R/trainGAM.r
In enmSdmX: Species Distribution Modeling and Ecological Niche Modeling

Documented in trainGAM

#' Calibrate a generalized additive model (GAM)
#'
#' This function constructs a generalized additive model. By default, the model is constructed in a two-stage process.  First, the "construct" phase generates a series of simple models with univariate and bivariate interaction terms. These simple models are then ranked based on their AICc. Second, the "select" phase creates a "full" model from the simple models such that there is at least \code{presPerTermInitial} presences (if the response is binary) or data rows (if not) for each smooth term to be estimated (not counting the intercept). Finally, it selects the best model using AICc from all possible subsets of this "full" model. Its output is any or all of: a table with AICc for all evaluated models; all models evaluated in the "selection" phase; and/or the single model with the lowest AICc.
#'
#' @param data Data frame.
#' @param resp Response variable. This is either the name of the column in \code{data} or an integer indicating the column in \code{data} that has the response variable. The default is to use the first column in \code{data} as the response.
#' @param preds Character vector or integer vector. Names of columns or column indices of predictors. The default is to use the second and subsequent columns in \code{data}.
#' @param family Name of family for data error structure (see \code{?family}).
#' @param gamma Initial penalty to degrees of freedom to use (larger ==> smoother fits).
#' @param scale A numeric value indicating the "scale" parameter (see argument \code{scale} in \code{\link[mgcv]{gam}}). The default is 0 (which allows a single smoother for Poisson and binomial error families and unknown scale for all others.)
#' @param construct If \code{TRUE} (default), then construct the model by computing AICc for all univariate and bivariate models. Then add terms up to maximum set by \code{presPerTermInitial} and \code{maxTerms}.
#' @param select If \code{TRUE} (default), then calculate AICc for all possible subsets of models and return the model with the lowest AICc of these.

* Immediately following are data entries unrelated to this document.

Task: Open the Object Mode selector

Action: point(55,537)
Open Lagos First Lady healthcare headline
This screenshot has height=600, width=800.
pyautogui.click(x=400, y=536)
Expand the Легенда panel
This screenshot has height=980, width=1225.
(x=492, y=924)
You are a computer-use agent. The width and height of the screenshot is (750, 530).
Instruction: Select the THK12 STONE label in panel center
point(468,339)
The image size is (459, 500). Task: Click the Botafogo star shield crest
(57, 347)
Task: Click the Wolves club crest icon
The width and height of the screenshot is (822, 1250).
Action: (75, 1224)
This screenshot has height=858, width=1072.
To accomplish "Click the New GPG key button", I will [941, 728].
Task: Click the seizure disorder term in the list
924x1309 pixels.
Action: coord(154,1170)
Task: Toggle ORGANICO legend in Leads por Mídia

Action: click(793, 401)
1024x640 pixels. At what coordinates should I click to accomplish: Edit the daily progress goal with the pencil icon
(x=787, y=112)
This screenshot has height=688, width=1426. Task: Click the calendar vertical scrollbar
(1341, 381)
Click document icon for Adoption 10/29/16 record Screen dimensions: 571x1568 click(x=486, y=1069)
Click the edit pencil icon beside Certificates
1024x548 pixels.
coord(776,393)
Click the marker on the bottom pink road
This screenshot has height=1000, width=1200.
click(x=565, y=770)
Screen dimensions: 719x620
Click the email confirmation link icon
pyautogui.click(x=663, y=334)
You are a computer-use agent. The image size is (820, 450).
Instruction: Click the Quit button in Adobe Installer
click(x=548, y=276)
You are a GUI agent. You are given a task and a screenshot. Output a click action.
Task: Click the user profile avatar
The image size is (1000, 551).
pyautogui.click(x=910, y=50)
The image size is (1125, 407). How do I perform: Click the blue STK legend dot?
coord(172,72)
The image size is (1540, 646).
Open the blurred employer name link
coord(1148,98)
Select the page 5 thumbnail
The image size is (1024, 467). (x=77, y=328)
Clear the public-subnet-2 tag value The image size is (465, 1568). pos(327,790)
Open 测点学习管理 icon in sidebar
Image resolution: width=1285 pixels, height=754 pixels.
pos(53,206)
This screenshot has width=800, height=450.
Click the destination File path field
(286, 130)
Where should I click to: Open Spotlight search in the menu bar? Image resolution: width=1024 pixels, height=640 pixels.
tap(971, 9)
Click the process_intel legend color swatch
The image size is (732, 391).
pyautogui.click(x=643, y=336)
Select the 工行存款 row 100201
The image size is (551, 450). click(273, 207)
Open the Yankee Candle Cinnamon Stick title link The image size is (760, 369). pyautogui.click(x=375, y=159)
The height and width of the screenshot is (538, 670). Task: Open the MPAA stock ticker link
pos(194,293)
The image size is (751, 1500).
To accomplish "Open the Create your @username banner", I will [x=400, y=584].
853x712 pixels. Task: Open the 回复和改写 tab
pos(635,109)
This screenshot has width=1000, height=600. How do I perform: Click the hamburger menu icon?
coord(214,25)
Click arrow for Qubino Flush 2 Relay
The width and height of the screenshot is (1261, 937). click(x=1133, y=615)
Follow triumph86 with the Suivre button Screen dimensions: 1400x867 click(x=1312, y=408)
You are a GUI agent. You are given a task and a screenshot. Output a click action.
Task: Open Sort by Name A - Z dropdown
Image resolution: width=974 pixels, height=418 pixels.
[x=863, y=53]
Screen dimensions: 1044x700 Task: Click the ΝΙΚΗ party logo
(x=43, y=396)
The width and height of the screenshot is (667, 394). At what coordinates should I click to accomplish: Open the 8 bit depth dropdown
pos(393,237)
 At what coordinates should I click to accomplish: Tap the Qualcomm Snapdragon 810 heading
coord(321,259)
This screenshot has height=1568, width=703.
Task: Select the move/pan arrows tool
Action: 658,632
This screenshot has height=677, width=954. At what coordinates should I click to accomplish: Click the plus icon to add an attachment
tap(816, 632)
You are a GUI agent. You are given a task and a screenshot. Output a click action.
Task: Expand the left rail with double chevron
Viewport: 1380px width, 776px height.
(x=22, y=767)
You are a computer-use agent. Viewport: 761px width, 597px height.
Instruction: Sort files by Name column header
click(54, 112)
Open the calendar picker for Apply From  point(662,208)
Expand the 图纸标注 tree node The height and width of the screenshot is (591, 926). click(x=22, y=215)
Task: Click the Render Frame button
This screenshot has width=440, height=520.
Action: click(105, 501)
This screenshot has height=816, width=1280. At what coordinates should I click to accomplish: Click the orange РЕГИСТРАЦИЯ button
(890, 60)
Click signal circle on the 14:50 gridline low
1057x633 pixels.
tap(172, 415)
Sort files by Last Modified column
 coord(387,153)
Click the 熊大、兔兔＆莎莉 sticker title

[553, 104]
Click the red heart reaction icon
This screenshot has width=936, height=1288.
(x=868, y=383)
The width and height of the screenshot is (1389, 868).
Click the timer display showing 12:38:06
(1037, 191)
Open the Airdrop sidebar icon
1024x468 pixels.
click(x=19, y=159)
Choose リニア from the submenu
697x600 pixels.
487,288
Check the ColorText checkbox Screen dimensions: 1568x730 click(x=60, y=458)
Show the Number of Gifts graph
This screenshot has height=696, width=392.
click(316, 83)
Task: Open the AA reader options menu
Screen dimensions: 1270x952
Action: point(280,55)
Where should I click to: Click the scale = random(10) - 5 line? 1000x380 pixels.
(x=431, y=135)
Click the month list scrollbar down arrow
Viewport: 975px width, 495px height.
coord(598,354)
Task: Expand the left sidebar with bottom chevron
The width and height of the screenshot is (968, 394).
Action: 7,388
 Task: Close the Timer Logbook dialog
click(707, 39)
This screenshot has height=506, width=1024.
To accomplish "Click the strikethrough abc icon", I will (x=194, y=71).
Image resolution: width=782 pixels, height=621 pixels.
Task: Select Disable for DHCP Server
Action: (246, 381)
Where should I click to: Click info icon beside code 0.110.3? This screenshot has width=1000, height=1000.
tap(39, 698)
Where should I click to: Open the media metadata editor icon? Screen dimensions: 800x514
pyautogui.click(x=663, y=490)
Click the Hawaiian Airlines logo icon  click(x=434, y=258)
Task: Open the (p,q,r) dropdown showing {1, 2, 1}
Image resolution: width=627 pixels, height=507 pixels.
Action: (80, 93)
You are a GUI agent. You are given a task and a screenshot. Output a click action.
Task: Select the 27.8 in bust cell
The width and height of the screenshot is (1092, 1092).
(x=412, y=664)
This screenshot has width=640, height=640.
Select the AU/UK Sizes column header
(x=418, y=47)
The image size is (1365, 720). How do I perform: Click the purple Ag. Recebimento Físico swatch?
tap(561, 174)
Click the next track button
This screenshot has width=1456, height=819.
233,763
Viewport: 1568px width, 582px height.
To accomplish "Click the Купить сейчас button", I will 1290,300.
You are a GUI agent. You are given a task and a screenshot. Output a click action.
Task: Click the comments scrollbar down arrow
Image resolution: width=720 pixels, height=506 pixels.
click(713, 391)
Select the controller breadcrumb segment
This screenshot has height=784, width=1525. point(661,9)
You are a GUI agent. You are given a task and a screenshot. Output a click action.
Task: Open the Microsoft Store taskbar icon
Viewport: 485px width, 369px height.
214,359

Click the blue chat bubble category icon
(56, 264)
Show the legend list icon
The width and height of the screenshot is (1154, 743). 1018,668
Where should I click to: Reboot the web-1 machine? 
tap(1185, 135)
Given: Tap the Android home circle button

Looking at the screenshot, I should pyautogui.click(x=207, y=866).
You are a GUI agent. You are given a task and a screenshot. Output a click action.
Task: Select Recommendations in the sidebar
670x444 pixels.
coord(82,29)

This step if performed \emph{after} model construction (if \code{construct} is \code{TRUE}).
#' @param presPerTermInitial Positive integer. Minimum number of presences needed per model term for a term to be included in the model construction stage. Used only if \code{construct} is \code{TRUE}.
#' @param presPerTermFinal Positive integer. Minimum number of presence sites per term in initial starting model; used only if \code{select} is \code{TRUE}.
#' @param maxTerms Maximum number of terms to be used in any model, not including the intercept (default is 8). Used only if \code{construct} is \code{TRUE}.
#' @param interaction Character or \code{NULL}. Type of interaction term to use (\code{te}, \code{ts}, \code{s}, etc.). See \code{?te} (for example) for help on any one of these. If \code{NULL}, then interactions are not used.
#' @param interceptOnly If \code{TRUE} (default) and model selection is enabled, then include an intercept-only model.
#' @param smoothingBasis Character. Indicates the type of smoothing basis. The default is \code{'cs'} (cubic splines), but see \code{\link[mgcv]{smooth.terms}} for other options. This is the value of argument \code{bs} in a \code{\link[mgcv]{s}} function.
#' @param w Weights. Any of:
#' \itemize{
#'	\item \code{TRUE}: Causes the total weight of presences to equal the total weight of absences (if \code{family='binomial'})
#' 	\item \code{FALSE}: Each datum is assigned a weight of 1.
#'  \item A numeric vector of weights, one per row in \code{data}.
#' 	\item The name of the column in \code{data} that contains site weights.
#' }
#' @param out Character vector. One or more values:
#' \itemize{
#' 	\item	\code{'model'}: Model with the lowest AICc.
#' 	\item	\code{'models'}: All models evaluated, sorted from lowest to highest AICc (lowest is best).
#' 	\item	\code{'tuning'}: Data frame with tuning parameters, one row per model, sorted by AICc.
#' }
#' @param cores Integer >= 1. Number of cores to use when calculating multiple models. Default is 1. If you have issues when \code{cores} > 1, please see the \code{\link{troubleshooting_parallel_operations}} guide.
#' @param verbose Logical. If \code{TRUE} then display intermediate results on the display device.
#' @param ... Extra arguments (not used).
#'
#' @return The object that is returned depends on the value of the \code{out} argument. It can be a model object, a data frame, a list of models, or a list of all two or more of these.
#'
#' @seealso \code{\link[mgcv]{gam}}
#'
#' @example man/examples/trainXYZ_examples.R
#' 
#' @export


trainGAM <- function(
	data,
	resp = names(data)[1],
	preds = names(data)[2:ncol(data)],
	gamma = 1,
	scale = 0,
	smoothingBasis = 'cs',
	interaction = 'te',
	interceptOnly = TRUE,
	construct = TRUE,
	select = TRUE,
	presPerTermInitial = 10,
	presPerTermFinal = 10,
	maxTerms = 8,
	w = TRUE,
	family = 'binomial',
	out = 'model',
	cores = 1,
	verbose = FALSE,
	...
) {

	### setup
	#########

		# ellipses <- list(...)

		# response and predictors
		if (inherits(resp, c('integer', 'numeric'))) resp <- names(data)[resp]
		if (inherits(preds, c('integer', 'numeric'))) preds <- names(data)[preds]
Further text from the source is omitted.